**SOURCE PASSAGE**

☆ ☆ ☆ ☆ ☆

November 25, 2002
By MICHAEL KIMMELMAN
Roberto Sebastián Antonio Matta Echaurren, known as Matta, whose sometimes
nightmarish,
hallucinatory
paintings made him a premier Surrealist
and major artist of the mid-20th century, died on Saturday in Tarquinia,
Italy. He was 90 or 91.
In later years he split his time among Paris, London, Milan and Tarquinia. Born
in Chile, he spent much of his life in France and, beginning in 1939, nearly
a decade in the United States, where he influenced the development of the New
York School. The French saw him as a central member and the last great survivor
of the circle around André
Breton. His reputation in Europe and
South America was always greater than it was in the United States.
Like Breton and other Surrealists, Matta embraced the idea of automatic
drawing, or working as spontaneously as possible and as much as possible
without forethought, which was purported to be a way of tapping the unconscious.
He described his own paintings as "the subconscious in its burning, liquid
state; a conscious daytime substitution of the phenomenon of dreams."His
early Surrealist works, from the late 1930's and early 40's, were meant to suggest
primordial upheaval: he painted gelatinous landscapes and cosmic spaces filled
with eerie organic shapes in off-key, fluorescent
colors.
After World War II, these sorts of images gave way to a different but no less
fantastical variety: he populated canvases with robotic, mutant creatures that
sometimes seemed to be responses to the war. Painting figures when abstraction
was increasingly in vogue drew criticism in the United States, but he said the
figures were necessary to express man's inhumanity to man. "He sought to
send a message to other artists to inspire them also to deal directly with these
kinds of difficult issues," Elizabeth Smith, a curator of a recent Matta
retrospective, said.

☆ ☆ ☆ ☆ ☆

**GIVEN DATA**
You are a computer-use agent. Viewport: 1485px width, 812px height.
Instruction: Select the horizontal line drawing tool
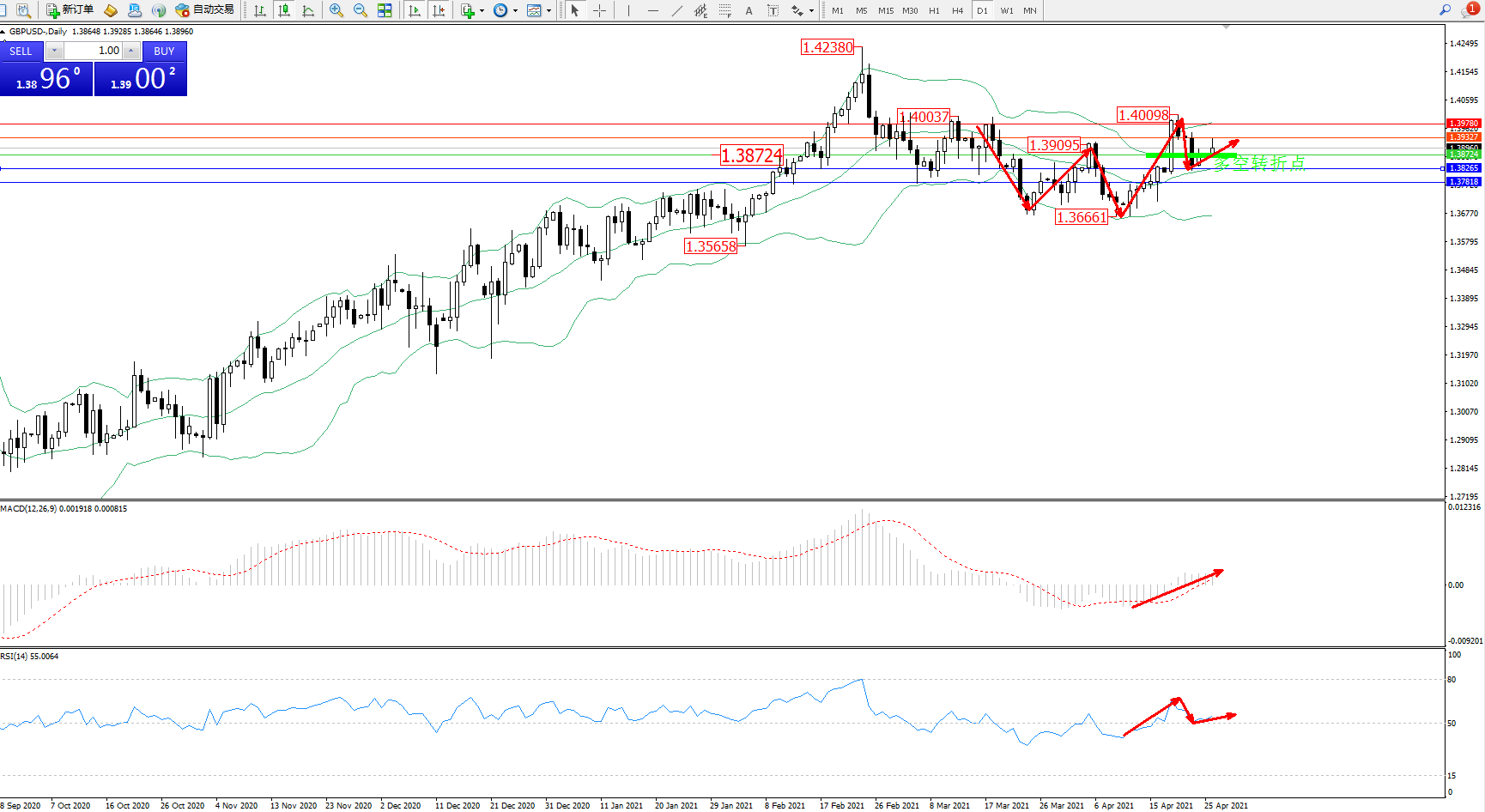coord(653,10)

☆ ☆ ☆ ☆ ☆

**TASK INSTRUCTIONS**
Pick up the obituary of the painter Matta after its last sentence and keep writing it in the same newspaper style.

**REPLY**
Matta, an articulate, energetic, famously difficult man, gave his birth date
as 11/11/11, although it was also said that he was born in 1912. He came from
a prestigious family of Basque origin that included diplomats and a former president.
He rebelled against his strict Roman Catholic upbringing once he became a student
at Universidad Católica in Santiago,
studying with Hernán
Gazmuri, a painter whose anticlerical
beliefs deeply affected Matta.
In 1935 he left Chile for Paris, where so many ambitious young artists went
to make their careers. For a while he worked in the architectural studio of
Le Corbusier.
He also traveled, and at his aunt's house in Madrid he met the poets Federico
García Lorca and Pablo
Neruda. García Lorca's assassination in the Spanish
Civil War greatly disturbed Matta, and he responded by composing a fantastical
film script (no film was ever produced) that announced his leftist sensibilities.
Later, during the 60's, Matta became an ardent, outspoken supporter of Chile's
Socialist president, Salvador
Allende Gossens; when the dictator Augusto
Pinochet took charge of the country, Matta became persona non grata there.
He learned that Pinochet had put him on a "hit list" and for a while
surrounded himself with bodyguards. It was then that he decided to become a
French citizen.
He had been blacklisted as a communist in the United States during the 1950's,
and although that did not prevent him from visiting the country, he had difficulty
obtaining an entry visa as late as the 1980's.
It was through a letter of introduction from García Lorca that Matta
met Salvador
Dali and Breton in Paris and joined the group of Surrealists. Breton liked
his drawings — Matta was a refined and elegant draftsman with a gift for
imaginary architecture — and invited him to exhibit with the group. In
1939, like Breton and others, he moved with his wife to New York City, into
a community of expatriates.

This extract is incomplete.